Still......only the dead have seen the end of war.
bi la kayfah
I signed after 9/11 to kick AQ's butt into the stone age
.....................................not to put two third world countries on US welfare.
Lot has changed since. We are making it profitable to throw rocks at the US........buying our way out.
It's true, Rabi'a - you remind me of my daughter. Of course, she's two. And you are a classic product of the school system she will be attending, which teaches young people to be proud of their inherent naivete, arrogance and ignorance.
Jefferson? Through your John Lennon lenses, everyone in the past - Christian or Muslim - turns into John Lennon. I don't know your Arab Jeffersons, but I know Jefferson. Have you read your Arabs from cover to cover? Or only garbled little hippie-Jesus excerpts, which is all they teach "kids these days?" Jefferson was real and so were your Arabs, and you wouldn't last fifteen seconds in a room with either. If Jefferson showed up on your campus tomorrow and said this, they'd throw him in prison. He's dead, so what makes you think he's changed his mind? So much for your fscking "tolerance."
I also am a product of this hive mind. I went to Brown as an undergraduate and Berkeley as a grad student. I feel that, if there were any justice in the world, the entire American university system would be dismantled, sold off for parts, and replaced with a cheap, brutal copy of West Point. That is - West Point as it was in 1910. Their daughters can go to Sarah Lawrence - as it was in 1910. Or they can be Carmelite nuns, of course. Aren't you glad I'm not president? Yes, you really would have to get off my lawn.
Elf says "Don't confuse morality with war. Or war with justice. Or war with Law."
Elf, when have you ever heard a politician or other "serious" person make such an ugly, but true statement? You are right, but I think it fair that proponents of intervention or war should have their b.s. justifications served right back at them. The job of the rational citizen is to always hold up the mirror to the leadership. And contra to polite understandings of legitimate public discourse, holding up the mirror involves ad hominems, because to pretend that people's backgrounds and baggage can somehow be divorced from their actions is a ploy of the cynical and a habit of the naive.

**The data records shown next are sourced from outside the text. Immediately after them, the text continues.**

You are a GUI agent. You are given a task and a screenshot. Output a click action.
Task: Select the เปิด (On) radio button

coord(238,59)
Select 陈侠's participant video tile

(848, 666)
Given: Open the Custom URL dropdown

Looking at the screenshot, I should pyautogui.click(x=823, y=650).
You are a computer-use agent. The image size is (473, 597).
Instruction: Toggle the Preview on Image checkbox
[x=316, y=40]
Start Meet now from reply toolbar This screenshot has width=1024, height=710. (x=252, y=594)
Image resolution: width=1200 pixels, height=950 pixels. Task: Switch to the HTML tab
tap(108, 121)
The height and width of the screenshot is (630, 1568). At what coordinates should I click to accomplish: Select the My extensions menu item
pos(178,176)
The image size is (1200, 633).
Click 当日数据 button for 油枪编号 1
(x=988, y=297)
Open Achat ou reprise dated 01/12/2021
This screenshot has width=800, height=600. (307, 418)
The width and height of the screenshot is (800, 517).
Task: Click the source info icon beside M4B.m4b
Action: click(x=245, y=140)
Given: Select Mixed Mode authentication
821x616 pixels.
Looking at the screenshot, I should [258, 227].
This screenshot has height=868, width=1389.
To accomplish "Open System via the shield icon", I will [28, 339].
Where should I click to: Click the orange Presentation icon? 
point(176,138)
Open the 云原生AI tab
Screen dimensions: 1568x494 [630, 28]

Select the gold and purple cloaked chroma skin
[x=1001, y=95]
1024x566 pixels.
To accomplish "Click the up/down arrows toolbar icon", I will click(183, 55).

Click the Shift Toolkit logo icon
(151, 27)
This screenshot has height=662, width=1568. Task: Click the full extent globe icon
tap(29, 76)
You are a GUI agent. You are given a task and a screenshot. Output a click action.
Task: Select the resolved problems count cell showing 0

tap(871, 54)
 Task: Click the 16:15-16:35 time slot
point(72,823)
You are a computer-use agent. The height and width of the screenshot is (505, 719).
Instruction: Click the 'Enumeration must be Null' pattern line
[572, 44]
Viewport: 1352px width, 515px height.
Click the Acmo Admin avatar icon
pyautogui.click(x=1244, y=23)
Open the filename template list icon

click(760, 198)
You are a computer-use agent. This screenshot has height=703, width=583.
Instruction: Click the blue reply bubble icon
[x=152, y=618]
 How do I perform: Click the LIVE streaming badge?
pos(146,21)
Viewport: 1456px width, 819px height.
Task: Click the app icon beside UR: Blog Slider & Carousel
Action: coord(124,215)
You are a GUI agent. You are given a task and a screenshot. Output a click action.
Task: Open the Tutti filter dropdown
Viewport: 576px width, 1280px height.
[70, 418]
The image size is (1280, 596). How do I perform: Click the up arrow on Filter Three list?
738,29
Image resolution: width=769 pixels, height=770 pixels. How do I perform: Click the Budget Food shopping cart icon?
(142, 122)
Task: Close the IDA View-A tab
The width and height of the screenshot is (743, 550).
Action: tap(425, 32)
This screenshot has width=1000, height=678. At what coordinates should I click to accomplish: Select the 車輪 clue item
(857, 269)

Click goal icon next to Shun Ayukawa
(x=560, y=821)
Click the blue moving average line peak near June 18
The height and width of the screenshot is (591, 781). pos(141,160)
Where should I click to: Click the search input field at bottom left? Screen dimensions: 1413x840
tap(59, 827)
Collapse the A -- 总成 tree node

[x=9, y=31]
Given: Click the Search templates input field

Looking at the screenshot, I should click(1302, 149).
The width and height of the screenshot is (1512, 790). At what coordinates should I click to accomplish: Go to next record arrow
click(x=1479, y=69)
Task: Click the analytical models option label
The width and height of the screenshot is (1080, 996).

The avatar sneer was a dead give-away, Mold.
You are obsolete....a representative of a zombie culture clutching desperately at the reins of power slipping through your grasp....there is no culture war...there is only an evolution of culture event, like glaciation or the extinction event at the K-T boundary. evolve or go extinct.
you can't go back to 1910....time travel to the past is not possible, because of closedform time curves. both Hawking and Carroll say this.
My homeslice thomas jefferson said, the earth belongs to the living, and not the dead.
My homeslice ghazali said....
"Therefore, there is no salvation except in independence of thought.
If writing these words yields no other outcome save to make you doubt your inherited beliefs, compelling you to inquire, then it was worth it -leave alone profiting you. Doubt transports [you] to the truth. Who does not doubt fails to inquire. Who does not inquire fails to gain insight. Without insight, you remain blind and perplexed. So we seek God's protection from such an outcome."
one more thing, Mold.
why would John Lennon comparisons be meaningful to me?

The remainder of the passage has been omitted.